▸ **WHAT IS NEEDED**
Copy out exactly the lines from the one containing "Given: Click Generate" through the end of the records, and no pictures.

▸ **DATASET RECORDS**
= Beginning of Section =

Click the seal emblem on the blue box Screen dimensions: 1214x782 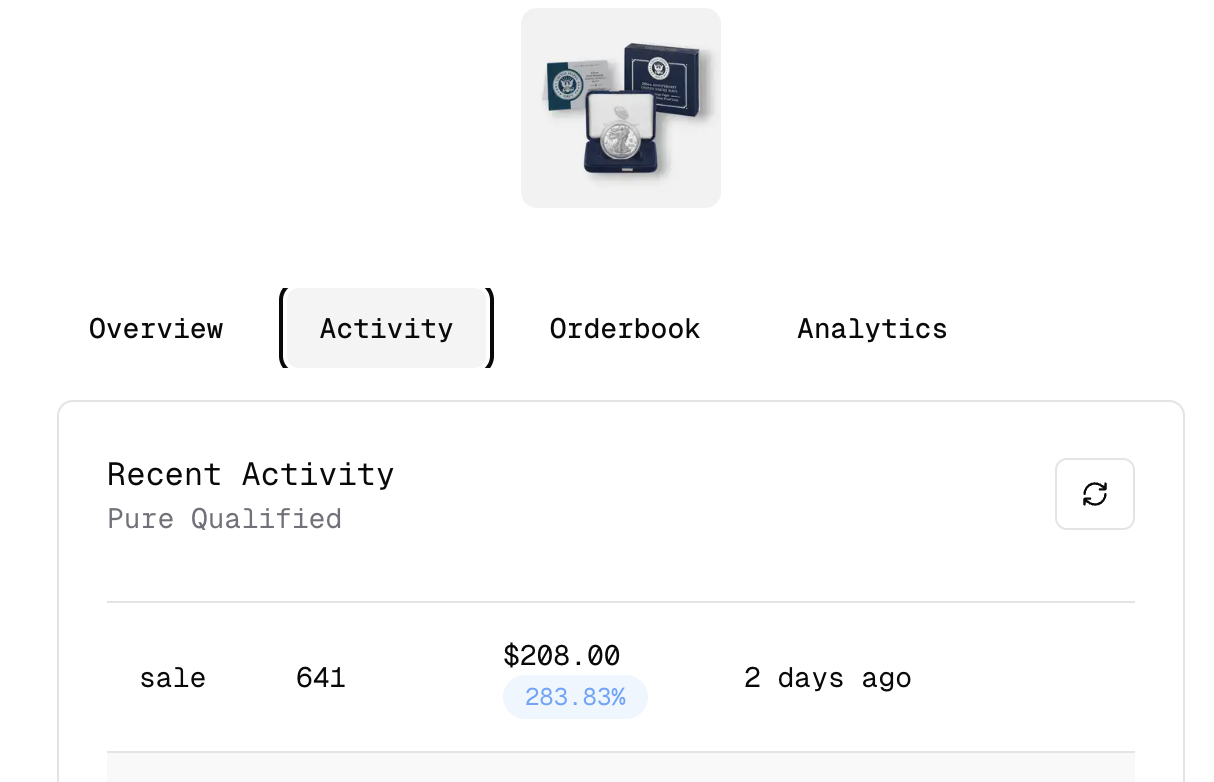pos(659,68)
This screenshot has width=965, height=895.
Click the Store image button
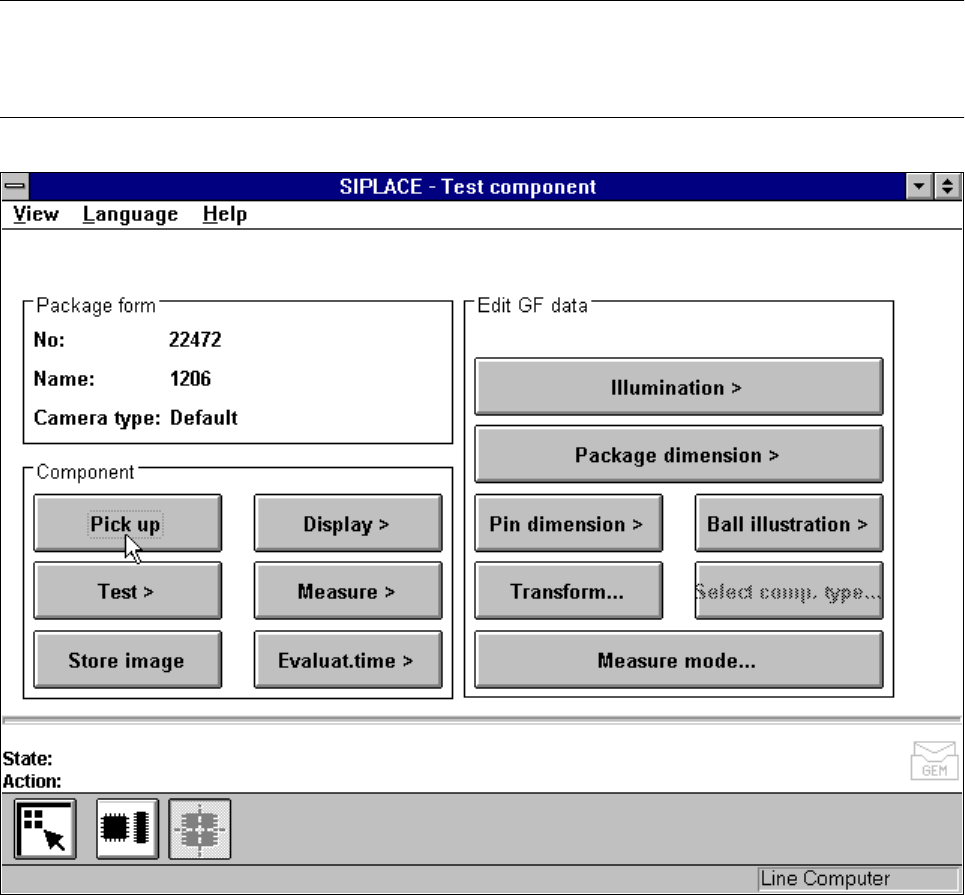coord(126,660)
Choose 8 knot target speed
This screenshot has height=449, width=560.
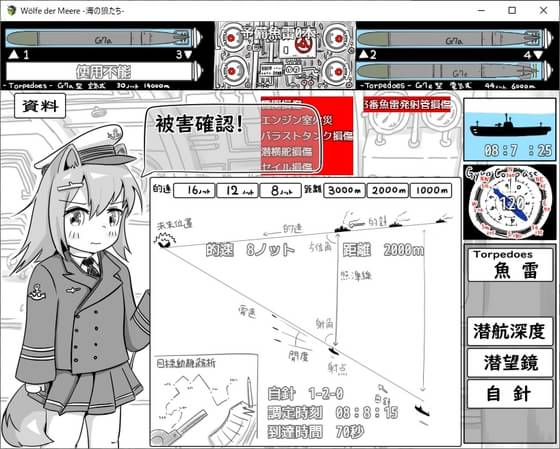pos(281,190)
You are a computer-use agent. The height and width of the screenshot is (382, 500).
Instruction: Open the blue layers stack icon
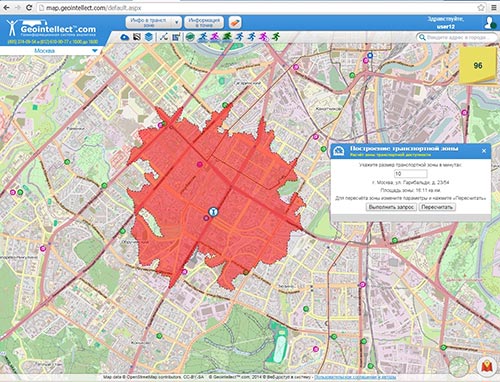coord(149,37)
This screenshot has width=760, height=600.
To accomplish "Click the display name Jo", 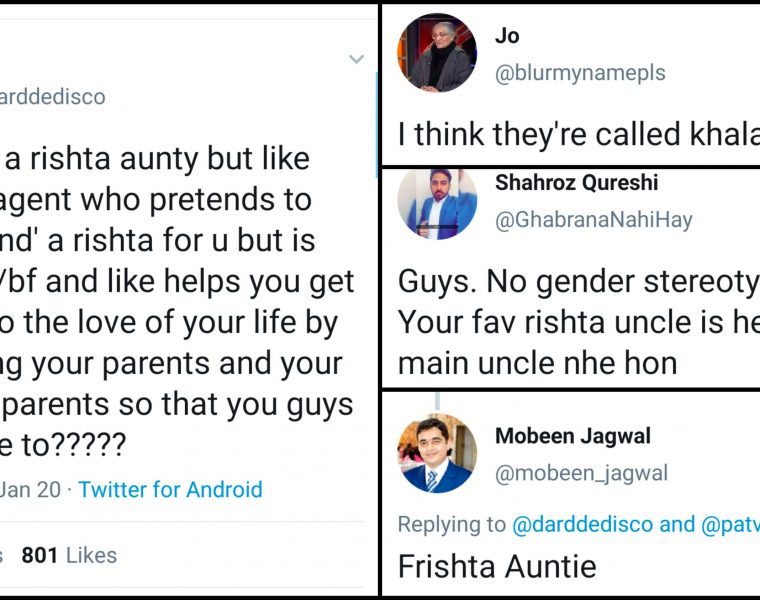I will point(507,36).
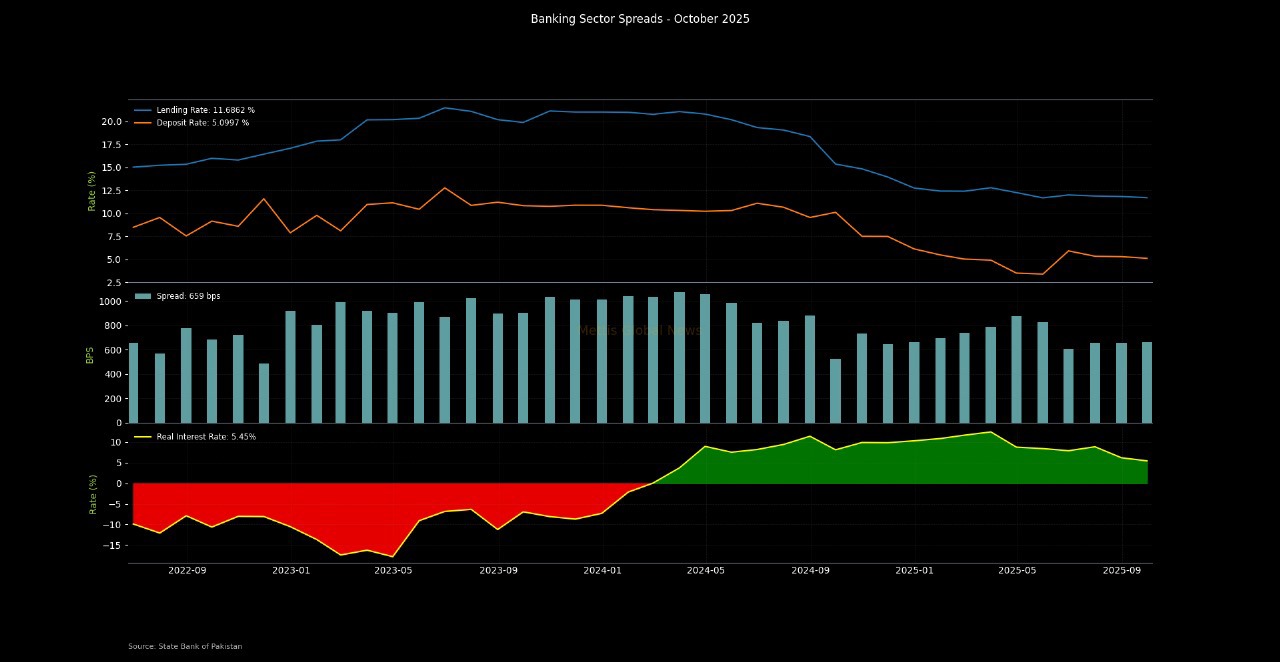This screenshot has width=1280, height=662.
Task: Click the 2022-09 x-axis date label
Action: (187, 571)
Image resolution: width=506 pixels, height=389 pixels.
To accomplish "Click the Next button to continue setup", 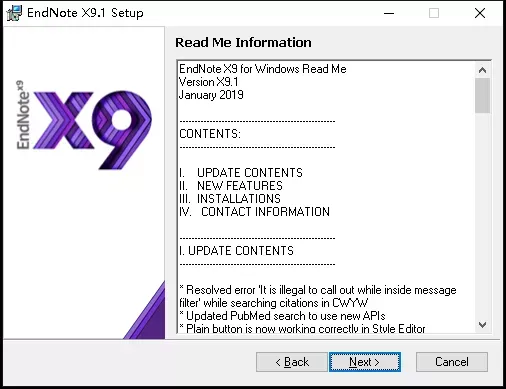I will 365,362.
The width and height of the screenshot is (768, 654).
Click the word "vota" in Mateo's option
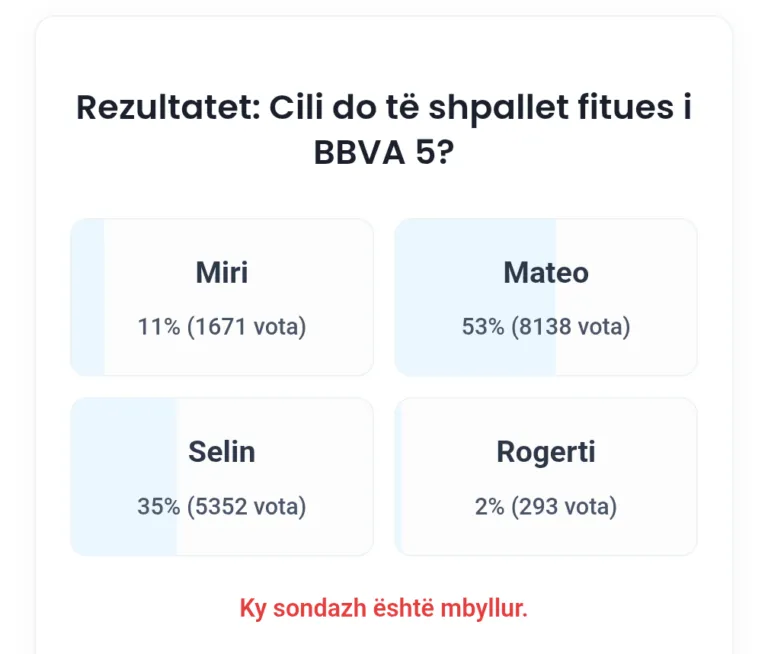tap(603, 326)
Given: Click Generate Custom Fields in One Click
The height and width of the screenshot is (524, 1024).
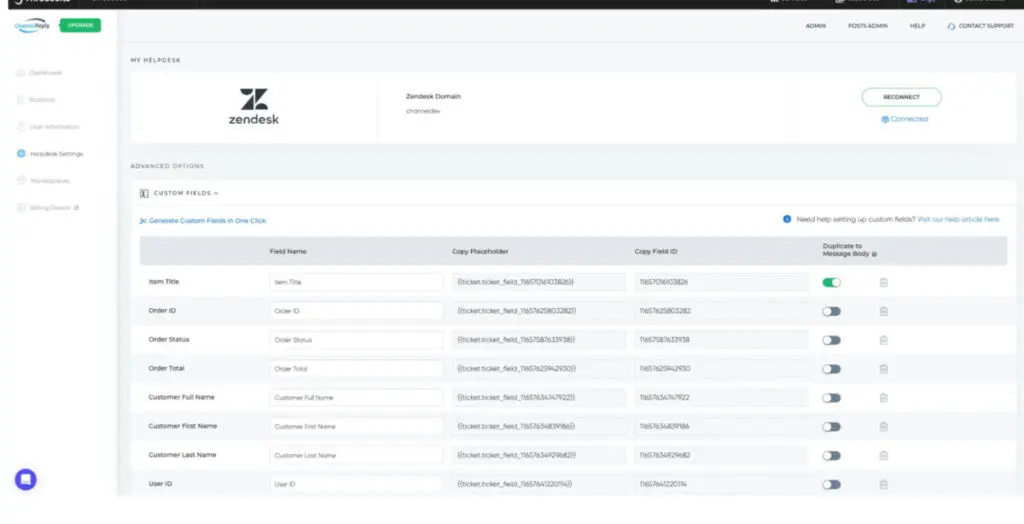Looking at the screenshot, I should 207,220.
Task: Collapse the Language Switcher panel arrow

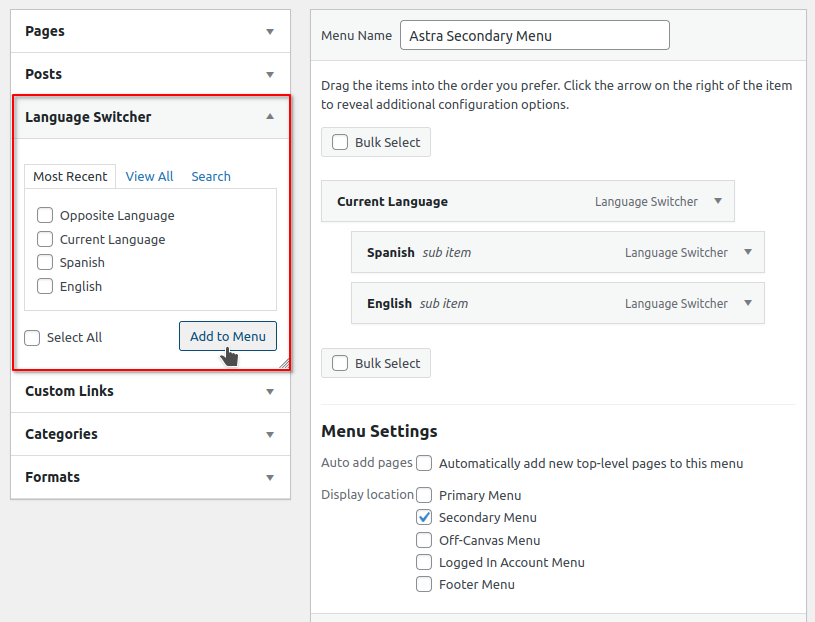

= End of Section =

▸ **EXERCISE ANSWER**
Given: Click Generate Custom Fields in One Click
The height and width of the screenshot is (524, 1024).
Looking at the screenshot, I should 207,220.
Task: Collapse the Language Switcher panel arrow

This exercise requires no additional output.